Bangladesh gets first institutional measles treatment guideline
Professionals say the initiative marks a milestone in improving the clinical management of measles.
Bangladesh has taken a significant step towards strengthening measles management, as Holy Family Red Crescent Medical College (HFRCMC) today (16 June) launched the country's first-ever institutional Measles Treatment Guideline, a comprehensive, evidence-based protocol aimed at standardising the diagnosis and treatment of the disease.
According to a press release, the guideline was unveiled at a programme held at the college auditorium in Dhaka at 9am today.
While disease-specific institutional treatment guidelines are widely used in many countries, Bangladesh has lacked such structured frameworks at the institutional level. Healthcare professionals say the initiative marks a milestone in improving the clinical management of measles and its complications.
The event was chaired by Prof Dr K M Mozibul Haque, principal of HFRCMC. Health and Family Welfare Minister Sardar Md Shahadat Hossain attended as chief guest and described the initiative as an important contribution to the country's healthcare system.
Speaking at the event, the minister also pledged support for expanding hostel facilities, accommodation and other infrastructure for the medical college and hospital.
Special guests included Prof Dr Harun-Al-Rashid, president of the Doctors Association of Bangladesh (DAB); Dr Zahirul Islam Shakil, secretary general of DAB; Prof Dr Shahin Rahman Chowdhury, acting director of Holy Family Red Crescent Medical College Hospital; and Prof Dr Meherun Nessa, vice-principal of HFRCMC.
Assistant Professor of Community Medicine Dr Farhana Haque presented an overview of the institution, while Dr Sayem Mohammad, associate professor of medicine at HFRCMC, delivered the keynote presentation on the newly introduced guideline.
The 50-page document, comprising 14 clinical modules, was developed under the leadership of Dr Sayem Mohammad, FCPS Gold Medallist and MRCP (UK), who served as editor-in-chief.
According to the organisers, no hospital or medical institution in Bangladesh previously had a standardised, evidence-based protocol dedicated to the treatment of measles and its complications.
In his keynote presentation, Dr Sayem highlighted the resurgence of measles worldwide. Citing World Health Organization data, he said an estimated 10.3 million measles cases were recorded globally in 2023, resulting in around 107,500 deaths, 95% of which involved children under the age of five.
He noted that measles remains one of the most contagious infectious diseases, with a basic reproduction number (R₀) ranging between 12 and 18. According to the presentation, around 22 million children missed their first measles vaccine dose last year, while 46 million children have never received any vaccination.
Dr Sayem said measles cases continue to be reported across several divisions in Bangladesh, with urban slums and areas with low immunisation coverage among the most affected.
He added that, in the absence of a standardised treatment protocol, clinicians have often had to manage serious complications such as pneumonia, encephalitis and severe dehydration without uniform guidance.

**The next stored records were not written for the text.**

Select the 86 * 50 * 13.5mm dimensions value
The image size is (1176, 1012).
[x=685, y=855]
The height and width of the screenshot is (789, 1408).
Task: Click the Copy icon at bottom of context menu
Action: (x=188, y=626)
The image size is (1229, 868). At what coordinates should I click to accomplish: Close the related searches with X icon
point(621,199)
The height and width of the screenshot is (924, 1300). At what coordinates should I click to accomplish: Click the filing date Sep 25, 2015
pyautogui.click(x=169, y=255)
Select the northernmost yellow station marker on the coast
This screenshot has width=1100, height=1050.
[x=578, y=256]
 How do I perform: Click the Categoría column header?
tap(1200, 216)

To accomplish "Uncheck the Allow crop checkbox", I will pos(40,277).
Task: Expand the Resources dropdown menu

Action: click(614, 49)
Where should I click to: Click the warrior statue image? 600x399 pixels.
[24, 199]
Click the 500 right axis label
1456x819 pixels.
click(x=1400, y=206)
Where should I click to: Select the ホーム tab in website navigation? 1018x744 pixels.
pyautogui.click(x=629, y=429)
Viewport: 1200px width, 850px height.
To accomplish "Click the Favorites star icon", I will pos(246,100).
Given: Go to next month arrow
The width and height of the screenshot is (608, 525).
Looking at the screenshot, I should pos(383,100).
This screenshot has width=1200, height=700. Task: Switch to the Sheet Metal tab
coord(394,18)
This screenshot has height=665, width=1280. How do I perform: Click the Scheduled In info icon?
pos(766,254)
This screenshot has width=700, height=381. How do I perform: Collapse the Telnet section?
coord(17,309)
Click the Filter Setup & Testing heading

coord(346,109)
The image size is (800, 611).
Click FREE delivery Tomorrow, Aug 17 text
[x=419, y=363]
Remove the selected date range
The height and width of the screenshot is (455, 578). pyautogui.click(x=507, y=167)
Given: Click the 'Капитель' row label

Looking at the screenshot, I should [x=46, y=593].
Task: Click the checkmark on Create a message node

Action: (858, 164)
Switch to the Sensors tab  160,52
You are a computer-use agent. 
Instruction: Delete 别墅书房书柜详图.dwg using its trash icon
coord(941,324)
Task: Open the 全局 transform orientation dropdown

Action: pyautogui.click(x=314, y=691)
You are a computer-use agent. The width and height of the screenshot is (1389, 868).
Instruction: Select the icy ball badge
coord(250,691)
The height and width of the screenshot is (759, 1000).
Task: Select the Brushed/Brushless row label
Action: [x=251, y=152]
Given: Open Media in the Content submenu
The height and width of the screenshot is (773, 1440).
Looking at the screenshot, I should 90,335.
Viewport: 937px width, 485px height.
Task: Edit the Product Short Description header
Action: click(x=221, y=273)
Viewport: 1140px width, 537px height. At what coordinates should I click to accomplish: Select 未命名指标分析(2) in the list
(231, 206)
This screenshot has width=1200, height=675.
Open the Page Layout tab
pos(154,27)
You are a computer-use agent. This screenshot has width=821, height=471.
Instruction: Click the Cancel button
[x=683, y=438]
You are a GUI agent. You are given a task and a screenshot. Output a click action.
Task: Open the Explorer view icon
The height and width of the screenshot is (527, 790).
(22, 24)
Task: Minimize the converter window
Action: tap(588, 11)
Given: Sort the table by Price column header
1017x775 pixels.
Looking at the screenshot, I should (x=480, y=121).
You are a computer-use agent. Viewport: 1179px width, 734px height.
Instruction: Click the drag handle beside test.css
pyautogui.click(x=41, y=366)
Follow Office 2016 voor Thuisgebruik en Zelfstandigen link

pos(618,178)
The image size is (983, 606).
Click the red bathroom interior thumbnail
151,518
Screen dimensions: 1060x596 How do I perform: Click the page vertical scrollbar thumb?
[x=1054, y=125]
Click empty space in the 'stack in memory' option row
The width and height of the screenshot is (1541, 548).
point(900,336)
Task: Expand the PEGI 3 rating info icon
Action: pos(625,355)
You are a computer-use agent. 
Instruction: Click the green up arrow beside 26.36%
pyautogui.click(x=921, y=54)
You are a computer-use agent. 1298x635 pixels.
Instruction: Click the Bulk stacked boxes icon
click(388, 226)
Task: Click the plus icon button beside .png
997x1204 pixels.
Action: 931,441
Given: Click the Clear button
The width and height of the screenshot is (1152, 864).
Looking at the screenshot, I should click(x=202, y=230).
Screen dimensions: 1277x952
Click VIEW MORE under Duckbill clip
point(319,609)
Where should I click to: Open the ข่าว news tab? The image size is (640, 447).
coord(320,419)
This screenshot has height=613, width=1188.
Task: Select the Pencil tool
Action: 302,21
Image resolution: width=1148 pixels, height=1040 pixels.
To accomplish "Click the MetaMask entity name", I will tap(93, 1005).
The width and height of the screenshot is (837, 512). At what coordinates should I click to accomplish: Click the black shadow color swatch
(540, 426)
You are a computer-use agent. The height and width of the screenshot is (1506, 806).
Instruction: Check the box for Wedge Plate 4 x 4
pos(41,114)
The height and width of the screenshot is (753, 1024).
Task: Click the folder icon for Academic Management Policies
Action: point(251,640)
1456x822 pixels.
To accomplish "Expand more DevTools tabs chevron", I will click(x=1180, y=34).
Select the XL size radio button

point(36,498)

The guideline introduces a three-tier clinical triage system, allowing patients to be categorised at hospital entry points for home management, isolation ward admission or emergency and intensive care treatment based on defined clinical criteria.
It also recommends immediate administration of Vitamin A at triage without waiting for laboratory confirmation and includes detailed protocols for managing measles-related pneumonia, encephalitis, seizures, eye complications and severe dehydration.
The document sets out infection prevention standards for isolation facilities, including the mandatory use of N95 respirators by healthcare workers, recognising that measles is an airborne disease.
The guideline further identifies several practices that should be avoided, including the use of corticosteroids in measles pneumonia, steroid eye drops in measles-related eye complications and plain dextrose infusions for severe dehydration.
HFRCMC has called on the government to consider adopting the guideline as a national measles treatment protocol. The institution also recommended incorporating isolation room requirements and infection control standards into hospital accreditation systems.
Among other recommendations, the guideline advocates expanding paediatric intensive care facilities at district-level hospitals, introducing routine immunity screening for frontline healthcare workers and establishing a real-time electronic disease surveillance system to accelerate outbreak reporting.
"Every measles death in Bangladesh is preventable. This guideline is our institution's commitment, we call on the government to make it the nation's," Dr Sayem said.
HFRCMC said the initiative reflects its broader commitment to improving medical practice, clinical training and patient care in Bangladesh.